Not all sacrifices have their blood sprinkled or placed on the same area of the altar. The major difference is between the sin-offering (the hattat) and the burnt-offering (the olah). While the blood of the sin-offering is placed on the upper part of the altar by the kohen who dips his finger into the blood and places it near the corner of the altar, the blood of the burnt-offering is poured by a kohen on the lower part of the altar (beneath the hut ha-sikra – the red line that divided the altar between top and bottom) by means of a vessel. The kohen poured it on a corner so that it splashed on two sides of the altar.
Our Mishnah discusses cases where the blood was poured incorrectly, which renders the sacrifice invalid. Among the possible cases are
- If the blood was placed on the kevesh – the ramp leading up to the altar, which is not part of the altar and is not a place for sprinkling blood for any sacrifice.

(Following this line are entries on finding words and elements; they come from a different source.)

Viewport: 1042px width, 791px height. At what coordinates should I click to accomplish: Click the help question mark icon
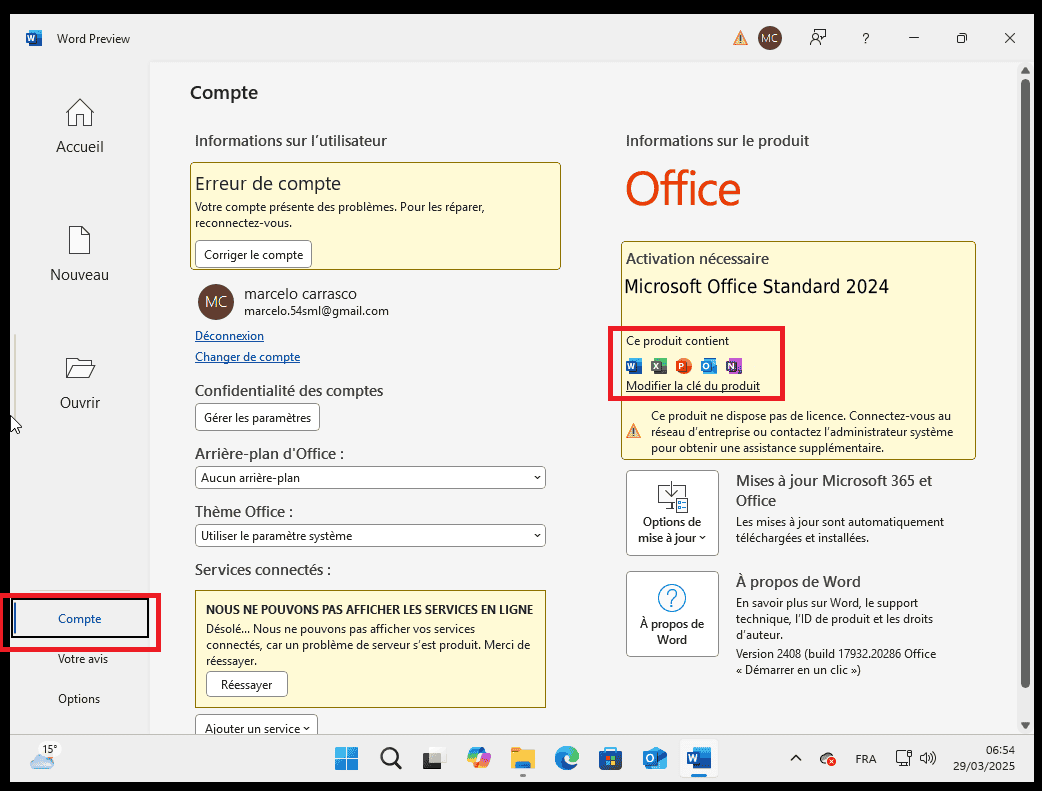866,39
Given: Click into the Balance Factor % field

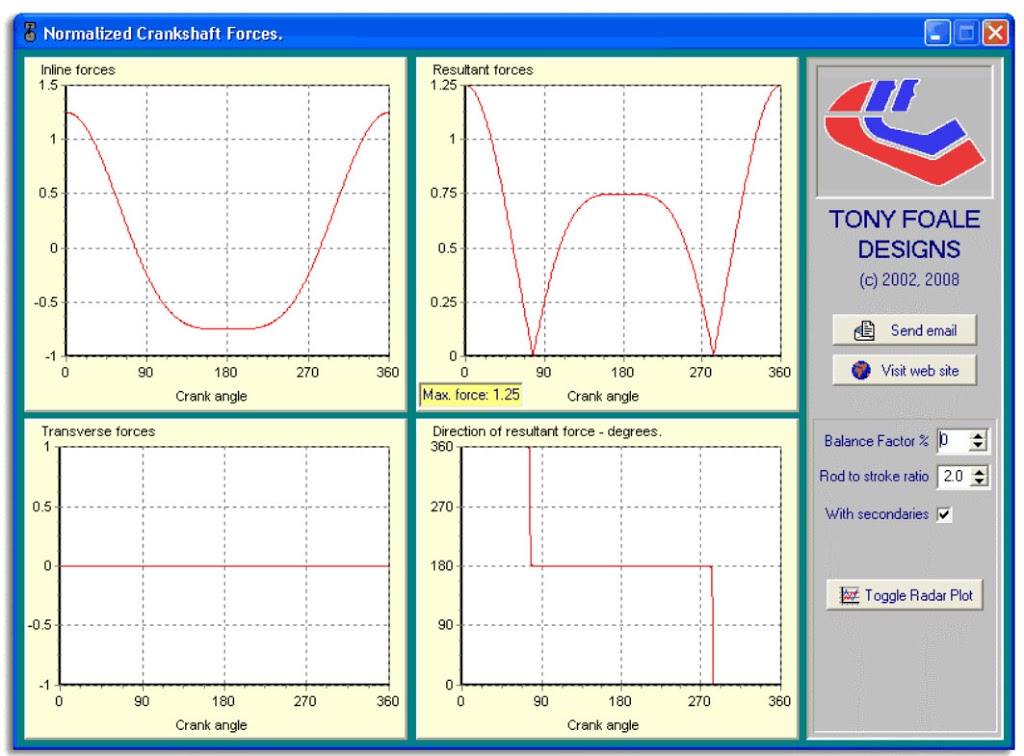Looking at the screenshot, I should 951,441.
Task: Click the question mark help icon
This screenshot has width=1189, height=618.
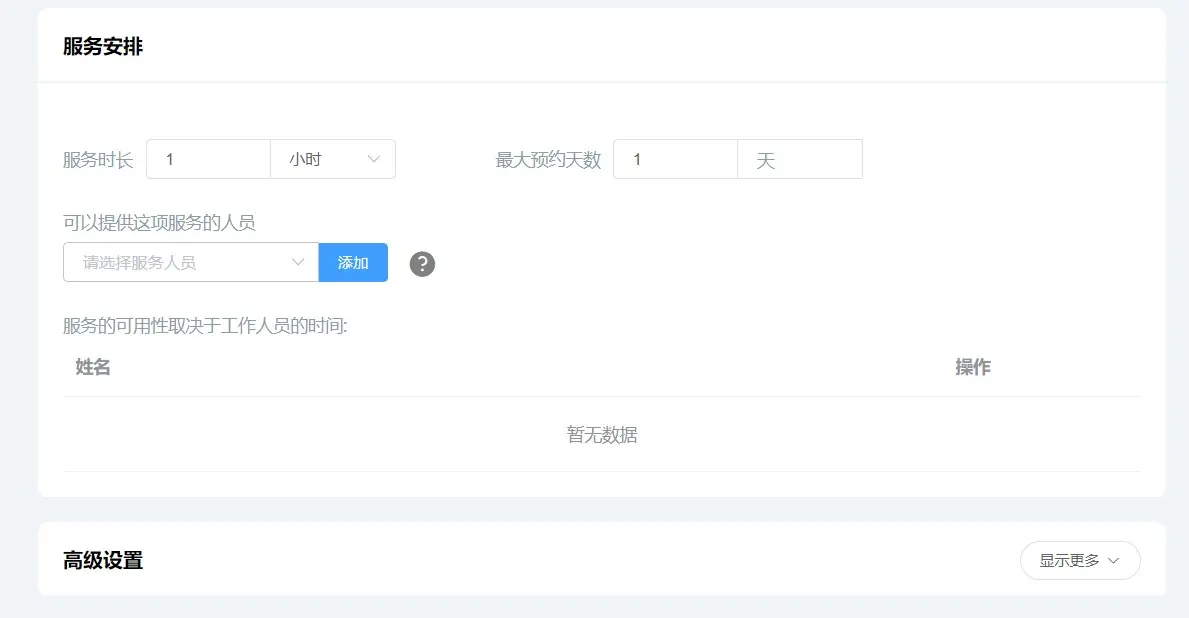Action: click(x=423, y=264)
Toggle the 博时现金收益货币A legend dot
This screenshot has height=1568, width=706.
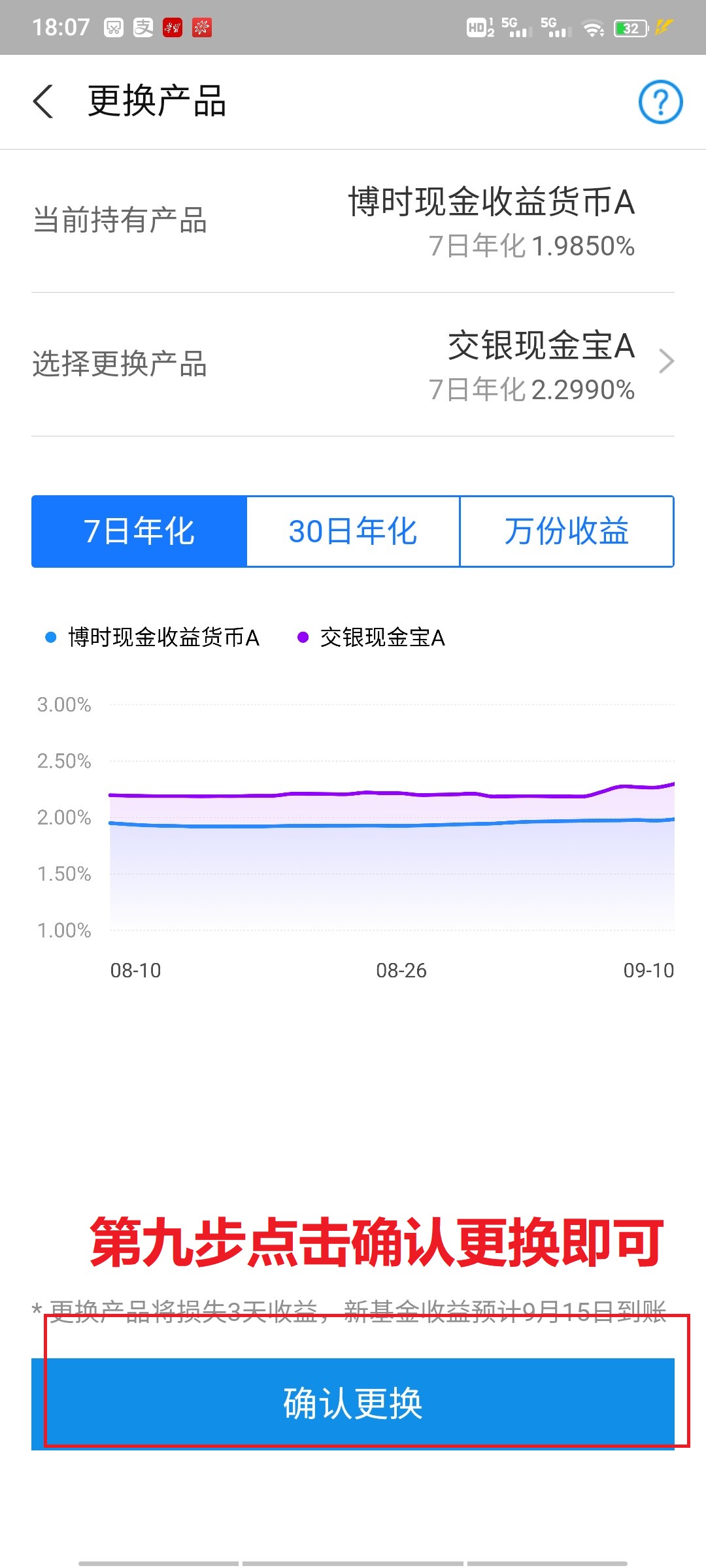coord(50,637)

- If the blood that should have been placed on the upper part of the altar was placed on the lower part or vice versa.
- If the blood should have been placed on the inner altar and was placed on the outer altar or vice versa.
Although the Mishnah stated simply that in these cases the sacrifice was invalid, Shmuel argues that, in fact, it is only the meat that cannot be eaten, nevertheless, the sacrifice serves its purpose and the person who brought the korban receives atonement. This is based on the passage in Sefer Vayikra (17:11) that teaches that the blood offers atonement when it reaches the altar, which is understood to mean that as long as the blood reaches the altar the owner receives atonement, even if the service was not performed according to specification.
In his Zivhei Kodesh, Rav Moshe Shterbuch explains that there are two elements to the requirement of zerikat ha-dam – sprinkling the blood. The zerikah is needed both to affect atonement and to permit the meat of the sacrifice to be eaten. Regarding atonement, the Torah teaches that as long as the blood reaches the altar it is sufficient. Regarding permitting the meat to be eaten, however, all of the requirements of zerikah must be done properly.